- [WORK TO COMPLETE]: Where a line contains "Click View link for Sick Leave row", begin there and restate word for word every line to the end of the entries below, pictures excluded.

Dataset entries
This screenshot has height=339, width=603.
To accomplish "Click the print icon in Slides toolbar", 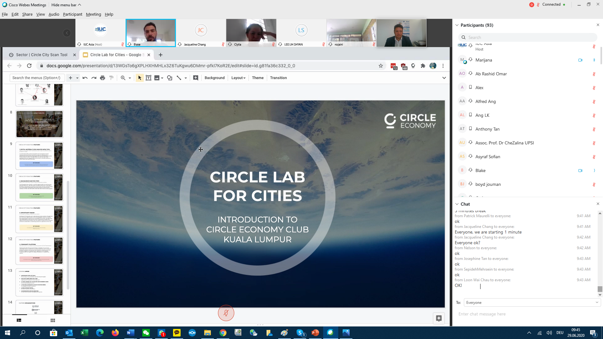I will (x=102, y=78).
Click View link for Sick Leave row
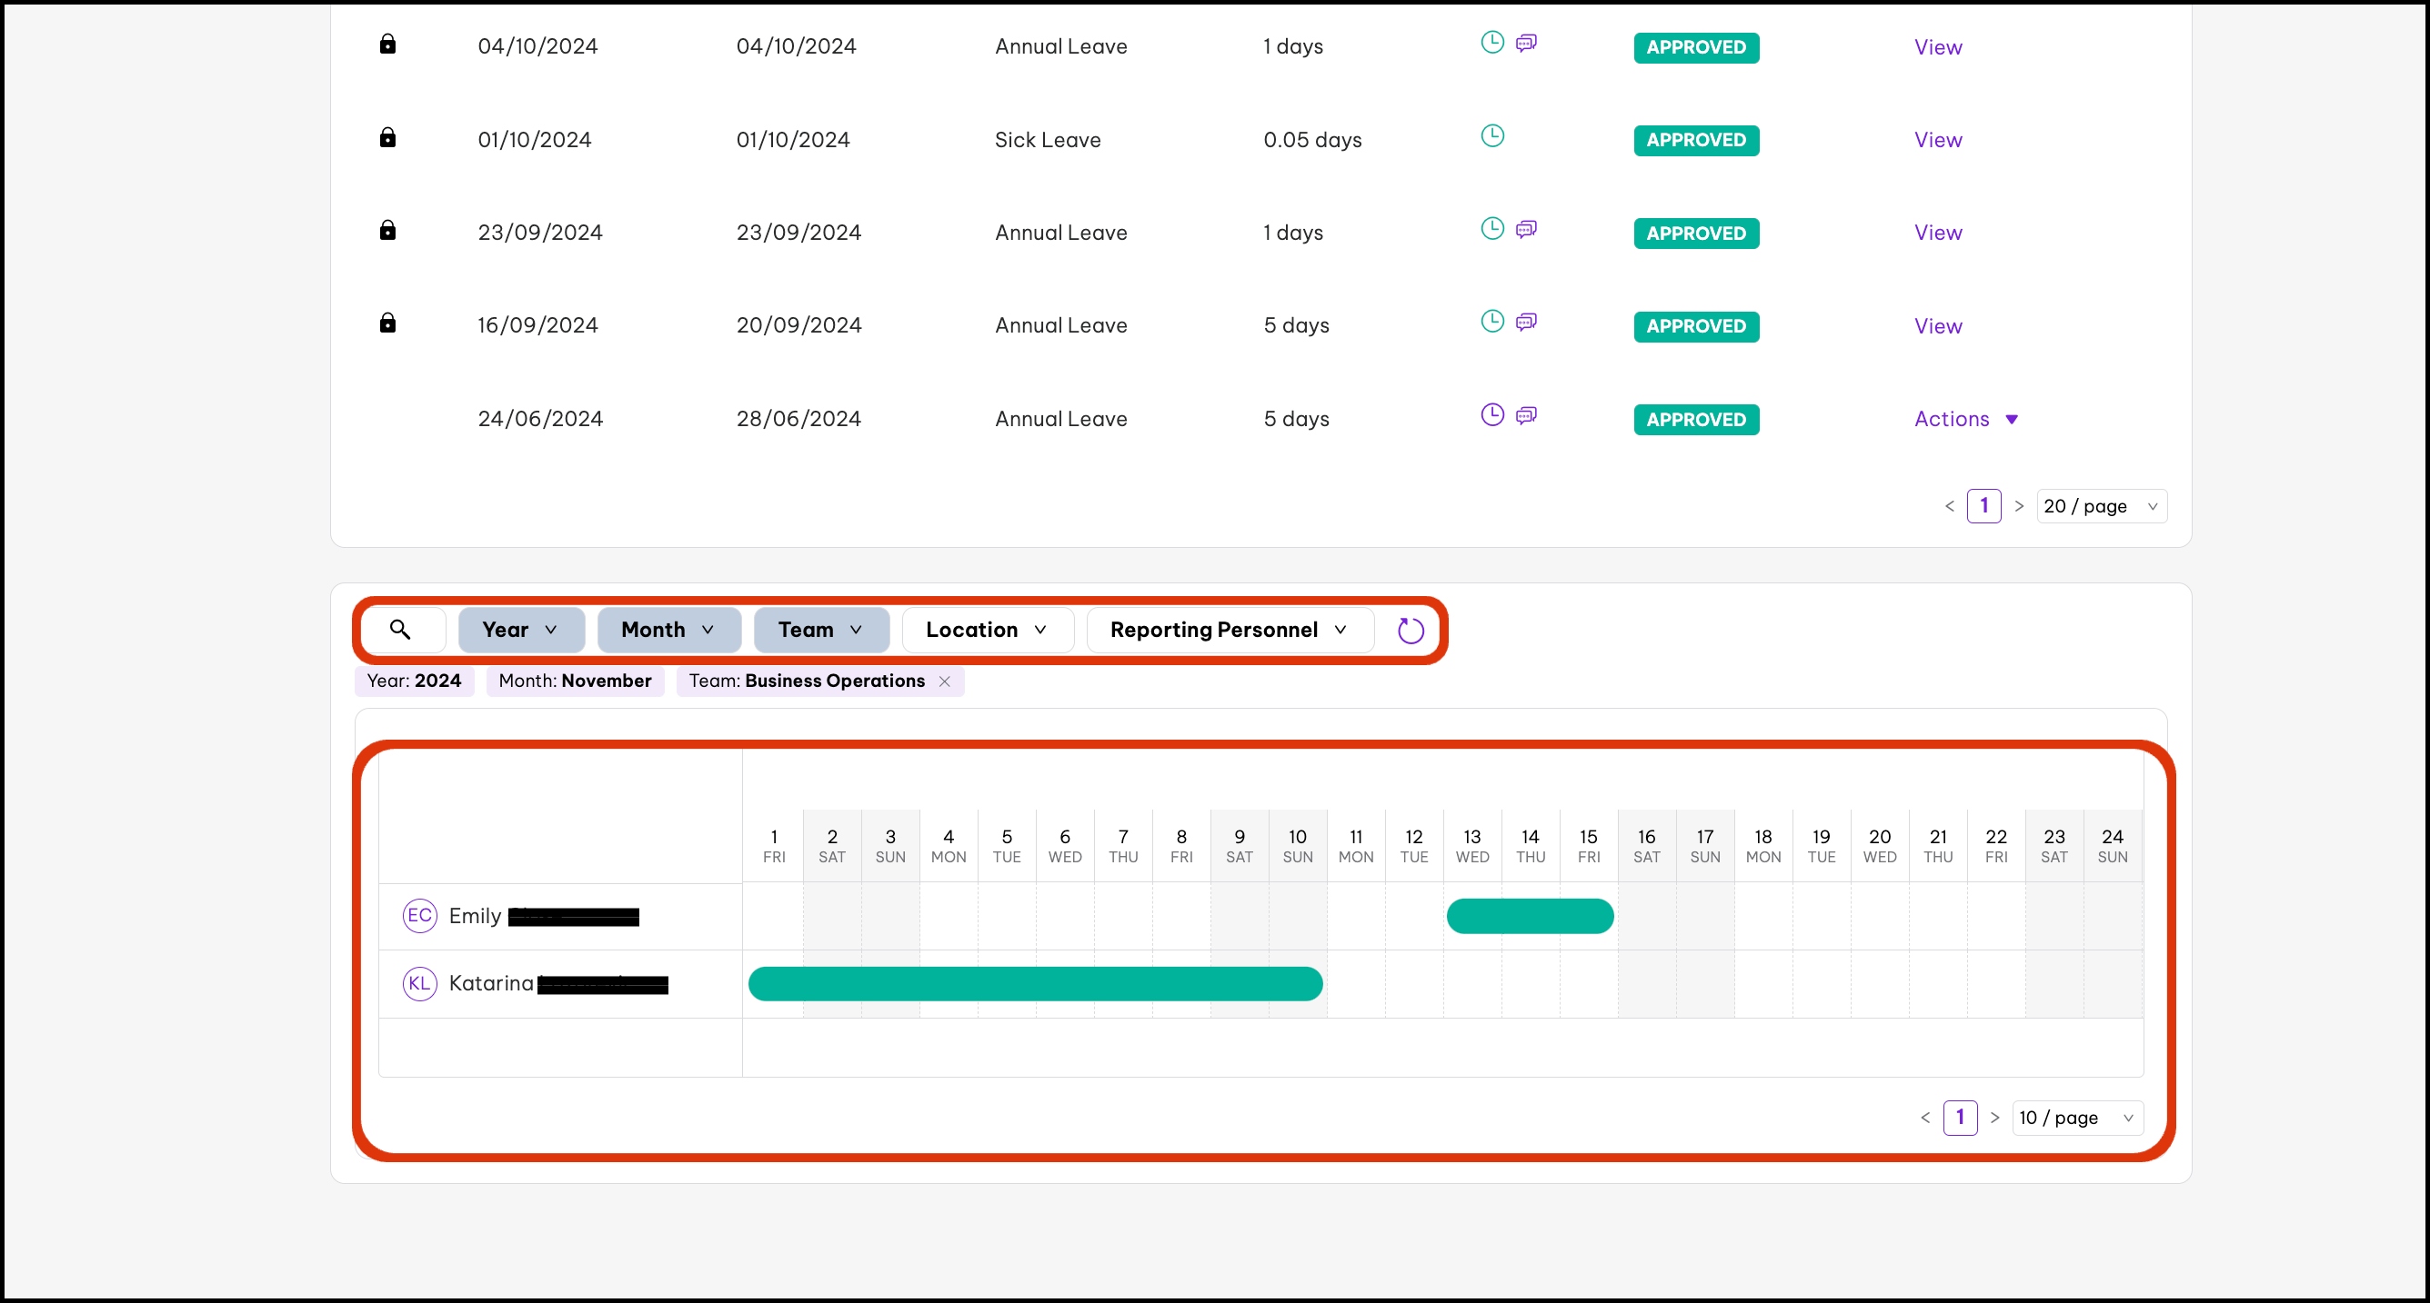 1938,140
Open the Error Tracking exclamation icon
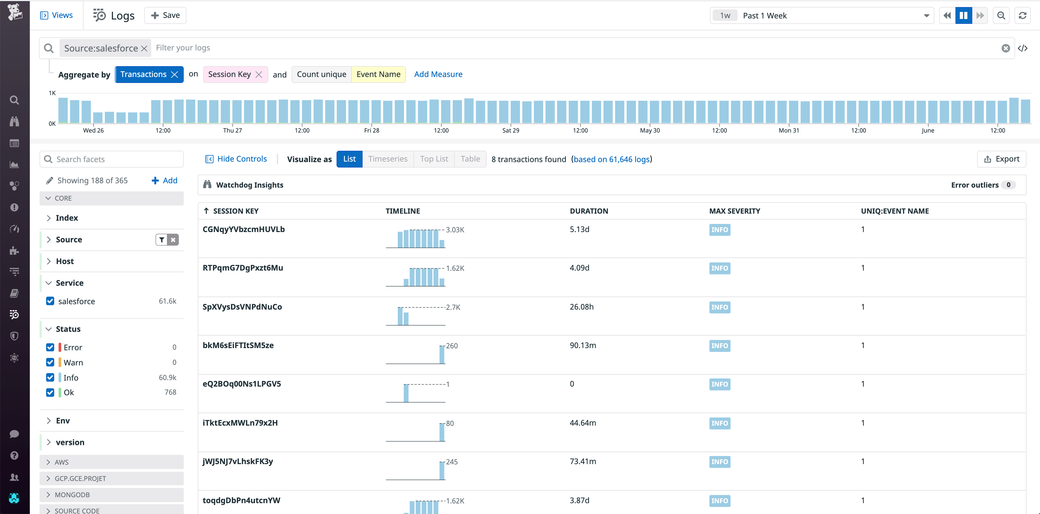Image resolution: width=1040 pixels, height=514 pixels. coord(15,207)
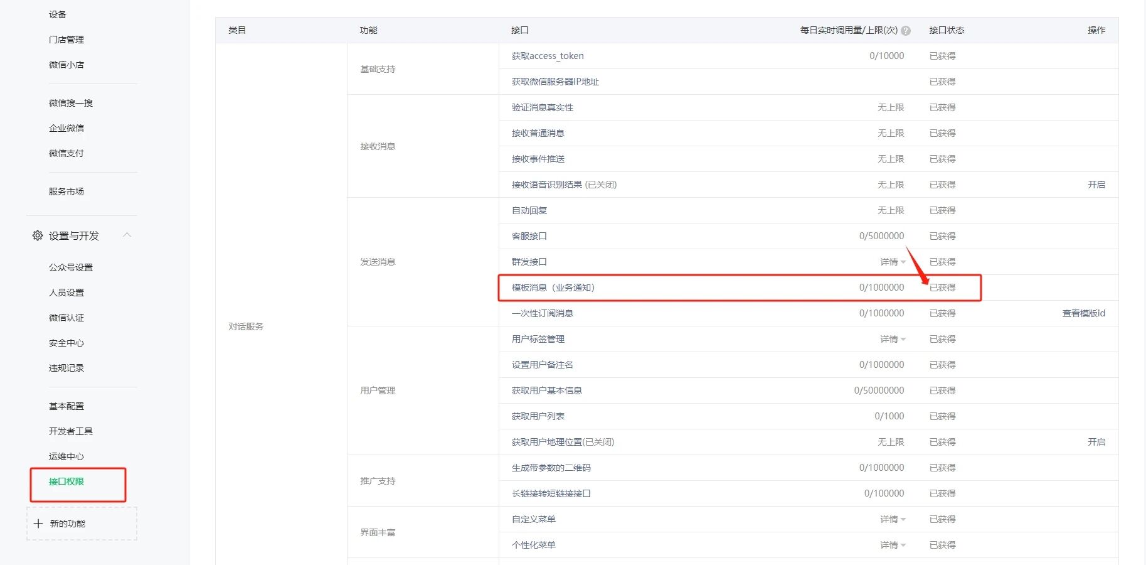Viewport: 1146px width, 565px height.
Task: Click the highlighted 模板消息（业务通知）row
Action: (554, 287)
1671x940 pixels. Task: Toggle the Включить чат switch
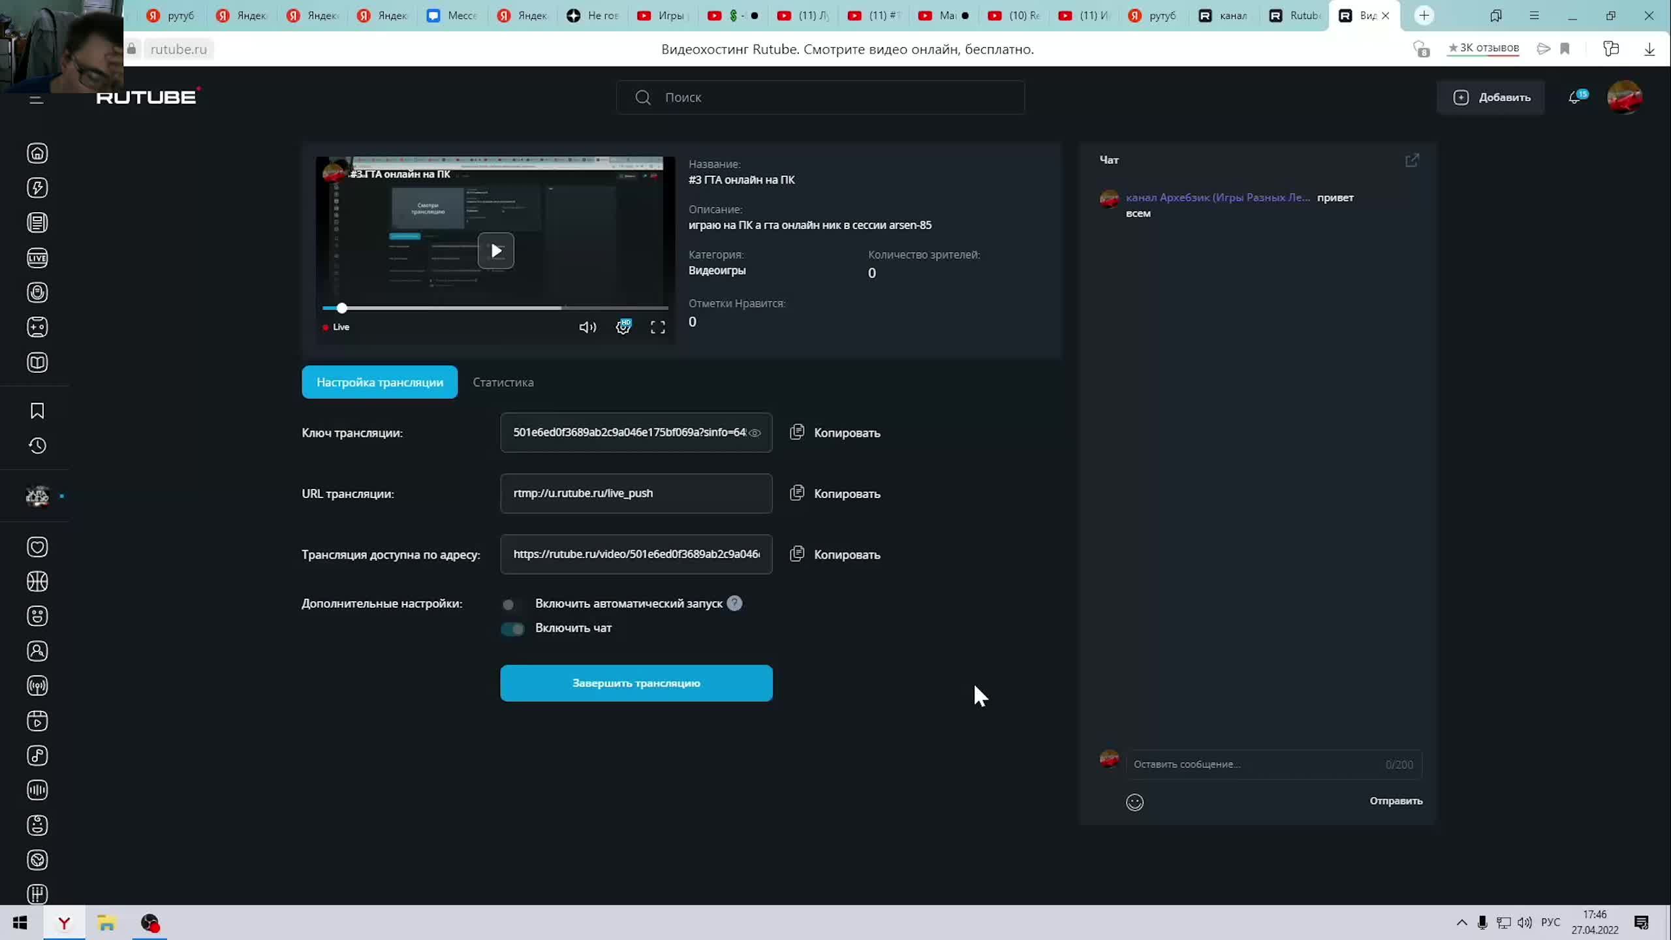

- [EXERCISE ANSWER]:
Click View link for Sick Leave row
 1938,140
Open the Error Tracking exclamation icon
Image resolution: width=1040 pixels, height=514 pixels. coord(15,207)
Viewport: 1146px width, 565px height.
Task: Click the highlighted 模板消息（业务通知）row
Action: (554, 287)
1671x940 pixels. Task: Toggle the Включить чат switch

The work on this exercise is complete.